The shift from the proprietary to non-exclusive business model, and from 2D to 3D, continued into the 1990s. The growth of the 2D libraries began to decline, and the growth of 3D libraries increased dramatically. The industry moved much more rapidly to embrace the non-exclusive business model for 3D data. However, 3D data was much more expensive than 2D data. The capital investments in data being made by the geophysical industry in the 1990s were many times greater than the investments made in the prior decade. The industry-wide rate of investment increased throughout the decade.

By the middle of the 1990s, the non-exclusive business model was dominating 3D data acquisition in the Gulf of Mexico, just as it had 2D in the 1980s. In the North Sea, a fairly reasonable balance was reached between proprietary and non-exclusive models for 3D data. By the late 1990s, non-exclusive 3D surveys were being conducted in Asia, Australia, Africa and Canada.

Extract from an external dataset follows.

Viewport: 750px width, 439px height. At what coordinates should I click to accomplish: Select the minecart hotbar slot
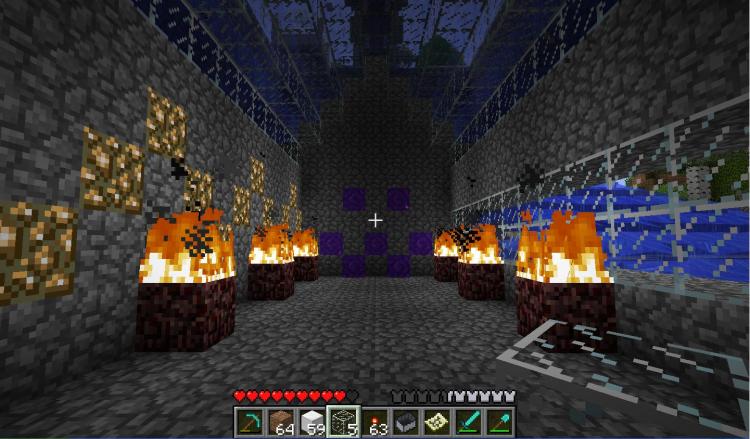(406, 421)
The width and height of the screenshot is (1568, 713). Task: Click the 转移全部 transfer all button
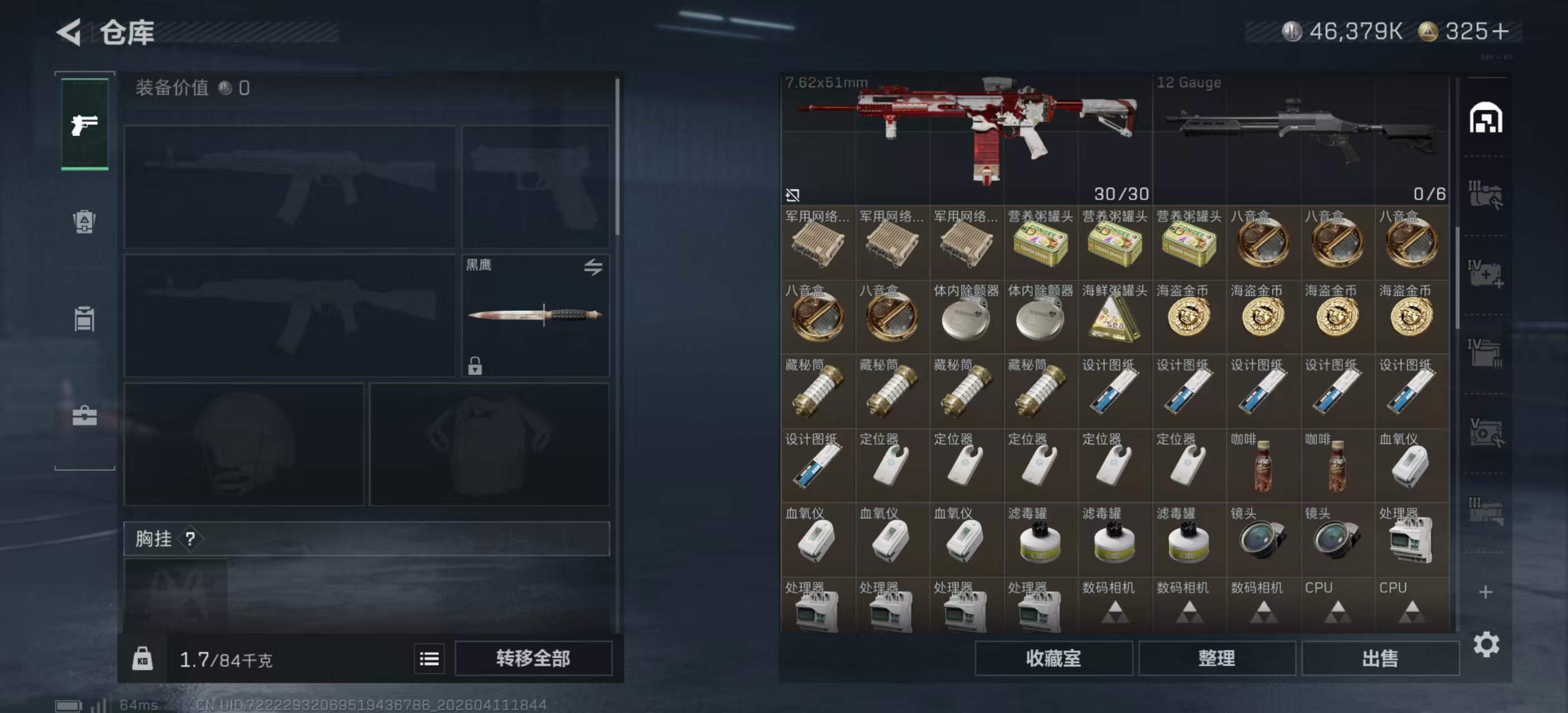tap(533, 658)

Today, the geophysical industry is dominated by the non-exclusive data business. The vast majority of all marine 3D surveys acquired around the world, and a large proportion of the land and transition zone 3D data in North America, are being collected on a non-exclusive basis. Large non-exclusive 2D surveys, although less common, are still acquired in frontier marine basins, and onshore western Canada. They will continue to play a very important role in exploration. Proprietary 2D surveys continue at a steady rate.

The authors feel this overwhelming global shift to the non-exclusive model in 3D in the past two years is excessive, and is due more to the highly depressed state of the industry than to good investment fundamentals. This unhealthy trend must correct itself quickly in order to avoid long term damage to the geophysical industry.

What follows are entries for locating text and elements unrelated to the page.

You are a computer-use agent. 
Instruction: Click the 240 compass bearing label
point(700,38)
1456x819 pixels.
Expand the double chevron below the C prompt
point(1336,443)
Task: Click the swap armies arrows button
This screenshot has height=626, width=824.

  • Non-exclusive data: Data that is owned by a geophysical or data company, and licensed for a fee to E&P companies under a non-exclusive use-license. The use-licenses are restricted in that the buyer of the data license (licensee) may only use the data subject to important restrictions that protect the value of the asset for the owner.
  • Group shoot: This term was used for a type of seismic survey popular in the 1960s, 1970s, and early 1980s. In a group shoot, seismic, and/or gravity and magnetic data were acquired for a group of E&P companies, usually operating under an AMI (area of mutual interest) in a frontier basin. The acquisition contractor was often a participant in the group because he carried a share of the costs, usually an equal share with the other group members. The group shared the cost of the survey at market rates and the contractor was not expected to provide a turnkey price. The contractor usually had the right to market the data to third parties after the group members had evaluated it, and the group members typically received benefit from subsequent sales in proportion to their shares.

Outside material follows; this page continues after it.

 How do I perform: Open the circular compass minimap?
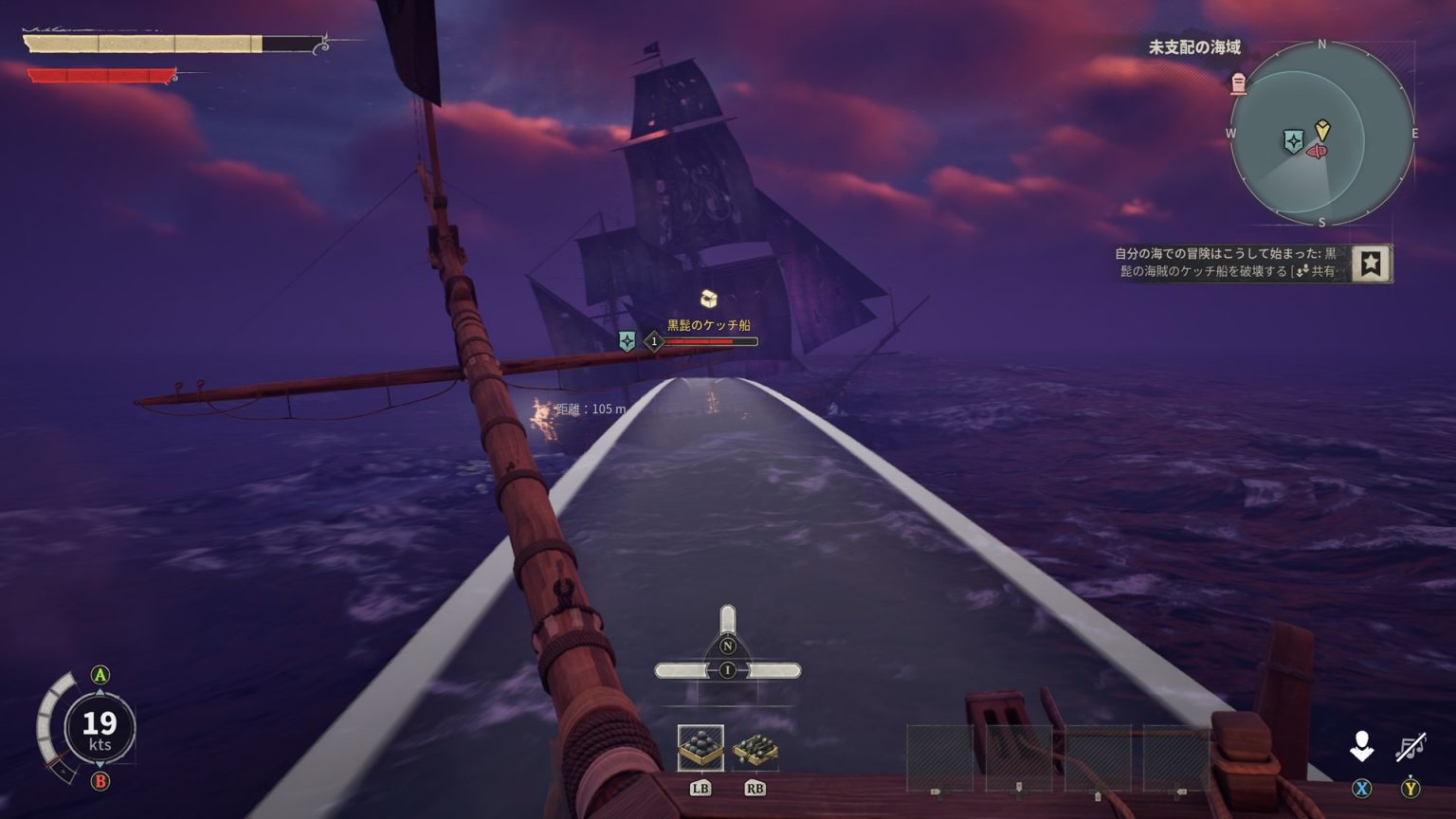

  • Spec shoot: A spec shoot is a speculative survey in which the seismic contractor carries all or a substantial portion of the cost and risk of the survey, and retains the revenue from license sales of the non-exclusive data to E&P companies.
  • Brokerage data: In the 1970s and 1980s, the major oil companies acquired large volumes of 2D seismic data around the world, particularly onshore and offshore North America, which they ultimately allowed to be licensed to third parties on a non-exclusive basis through data brokerage companies. Many of these volumes were later purchased by spec data companies and made a part of their non-exclusive libraries.
  • Modern non-exclusive data: The age of modern non-exclusive data began in the early 1980s when several companies decided to make high quality regional spec data the primary focus of their business. Since then the quantity, quality and value of the non-exclusive data libraries of the world has increased dramatically. Today the terms: multi-client, spec, and non-exclusive are synonyms.
  • Pre-funding or pre-sales: These are license sales made by the owner before or during the acquisition of the data. By securing some sales commitments in advance, the capital requirements and risk taken by the owner can be managed.
  • Late sales: These are license sales made after the risk is taken by the owner and/or after the data is acquired and available for delivery.
Editor's note: This is a summary of a paper given at the IAGC Conference in Houston (November 1999).